───── Records for this exercise ─────

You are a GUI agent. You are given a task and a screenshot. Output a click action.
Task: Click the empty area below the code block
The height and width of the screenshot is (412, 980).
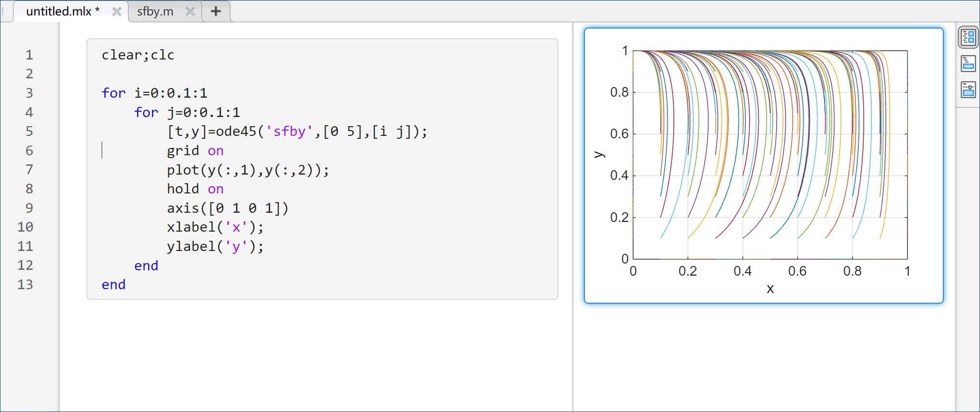tap(319, 353)
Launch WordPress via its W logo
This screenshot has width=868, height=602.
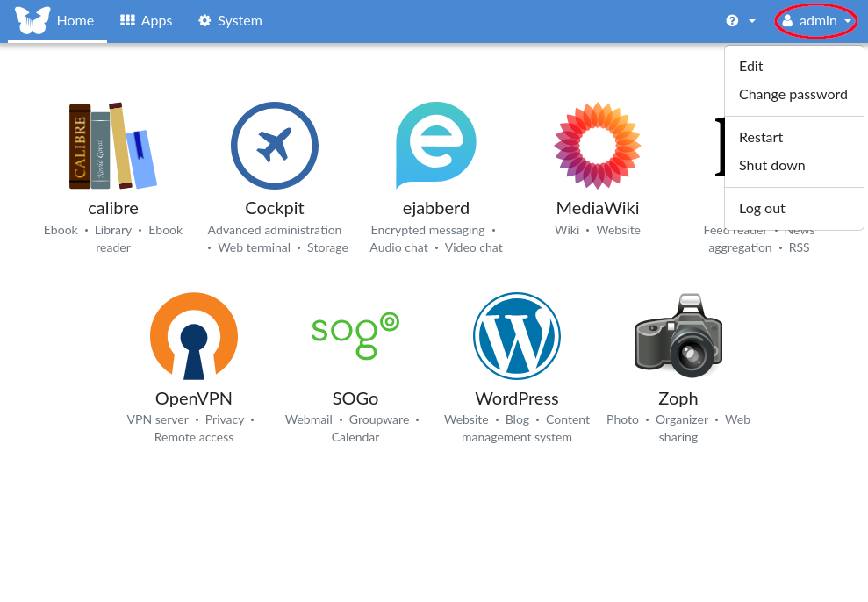[516, 335]
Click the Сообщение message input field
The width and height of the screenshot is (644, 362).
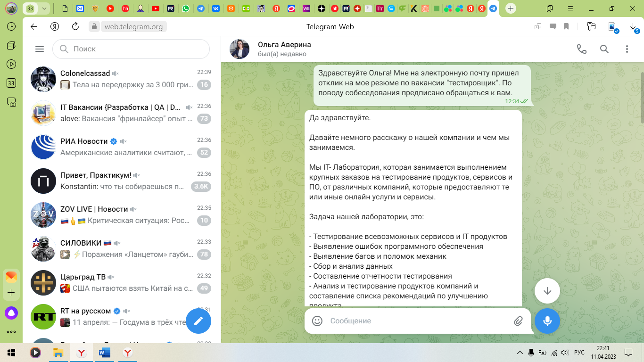(415, 321)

─────

The records above should be returned word for word, with every picture left out.

◆ **Written reply**
You are a GUI agent. You are given a task and a screenshot. Output a click action.
Task: Click the empty area below the code block
The height and width of the screenshot is (412, 980).
tap(319, 353)
Launch WordPress via its W logo
This screenshot has width=868, height=602.
[516, 335]
Click the Сообщение message input field
The width and height of the screenshot is (644, 362).
(415, 321)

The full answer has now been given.